--- START OF Items ---

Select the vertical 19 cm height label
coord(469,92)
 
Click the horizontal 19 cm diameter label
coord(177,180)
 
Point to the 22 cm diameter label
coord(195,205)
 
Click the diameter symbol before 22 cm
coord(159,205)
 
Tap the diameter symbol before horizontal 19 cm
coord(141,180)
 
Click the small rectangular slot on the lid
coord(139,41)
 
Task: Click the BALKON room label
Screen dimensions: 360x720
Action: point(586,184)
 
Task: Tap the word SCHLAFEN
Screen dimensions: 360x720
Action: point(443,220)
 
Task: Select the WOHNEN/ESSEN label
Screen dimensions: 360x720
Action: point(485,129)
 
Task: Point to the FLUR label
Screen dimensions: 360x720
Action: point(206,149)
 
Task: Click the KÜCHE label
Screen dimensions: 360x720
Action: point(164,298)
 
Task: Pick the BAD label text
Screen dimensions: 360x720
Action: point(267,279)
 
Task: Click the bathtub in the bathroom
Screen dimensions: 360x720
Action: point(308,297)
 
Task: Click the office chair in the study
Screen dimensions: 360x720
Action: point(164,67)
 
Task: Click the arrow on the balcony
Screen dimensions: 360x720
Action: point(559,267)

--- END OF Items ---
--- START OF Items ---

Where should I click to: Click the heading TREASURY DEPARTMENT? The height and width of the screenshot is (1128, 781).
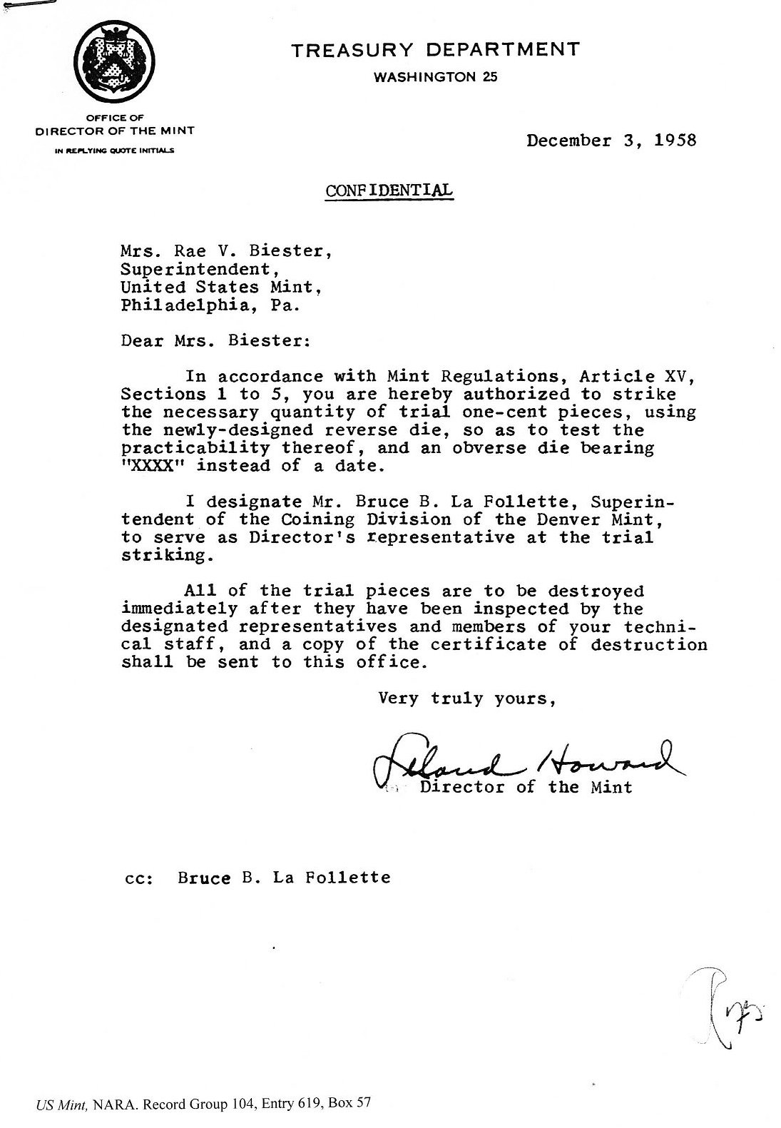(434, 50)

--- END OF Items ---

## Written exercise:
Format the lines above, from the one containing "Click the small rectangular slot on the lid" through the one containing "Action: point(443,220)", as a Markdown table with the columns Row and Text. Number each line in Row, put the line itself in Text, and omit blank lines.

## Exercise solution:
| Row | Text |
|---|---|
| 1 | Click the small rectangular slot on the lid |
| 2 | coord(139,41) |
| 3 | Task: Click the BALKON room label |
| 4 | Screen dimensions: 360x720 |
| 5 | Action: point(586,184) |
| 6 | Task: Tap the word SCHLAFEN |
| 7 | Screen dimensions: 360x720 |
| 8 | Action: point(443,220) |